Das neue Ausgleichsgesetz soll zum 1. Januar 2020 wirksam werden. Nach Angaben des Finanzministeriums bekommen die Kommunen dann im Jahr fast 320 Millionen Euro mehr. Damit könnten auch jahrelang vernachlässigte Investitionen vorangetrieben werden, hieß es. Die Kommunen befürchten nun aber, dass durch eine geringere Quote und mehr Vorwegabzüge das Plus geschmälert wird. Die Zeit für eine Einigung drängt, da das Gesetz - parallel zu den Anfang September beginnenden Etatberatungen für 2020 und 2021 - noch im Landtag diskutiert und beschlossen werden muss. Ein Entwurf aber liegt noch nicht vor.

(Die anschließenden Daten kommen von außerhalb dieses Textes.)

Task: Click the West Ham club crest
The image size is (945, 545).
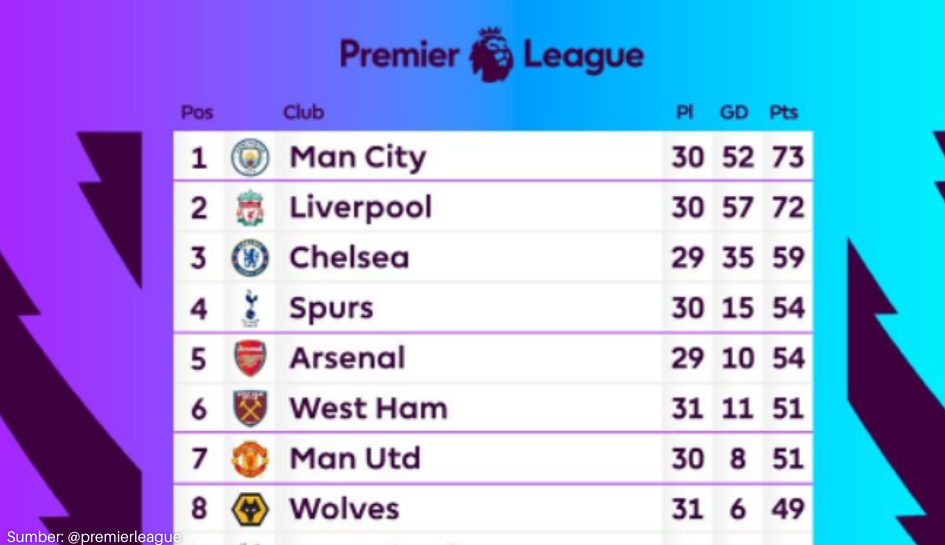Action: 250,408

Trotz der inzwischen auch in Mecklenburg-Vorpommern reichlicher fließenden Kommunalsteuern können Städte und Dörfer ihre Ausgaben nicht selbst decken und hängen am Tropf von Bund und Land. Für 2020 rechnen die Kommunen im Nordosten mit eigenen Steuereinnahmen in Höhe von 1,35 Milliarden Euro, 1,47 Milliarden sollen vom Land kommen. Laut Städte- und Gemeindetag hatte zuletzt gut die Hälfte der Kommunen einen defizitären Haushalt.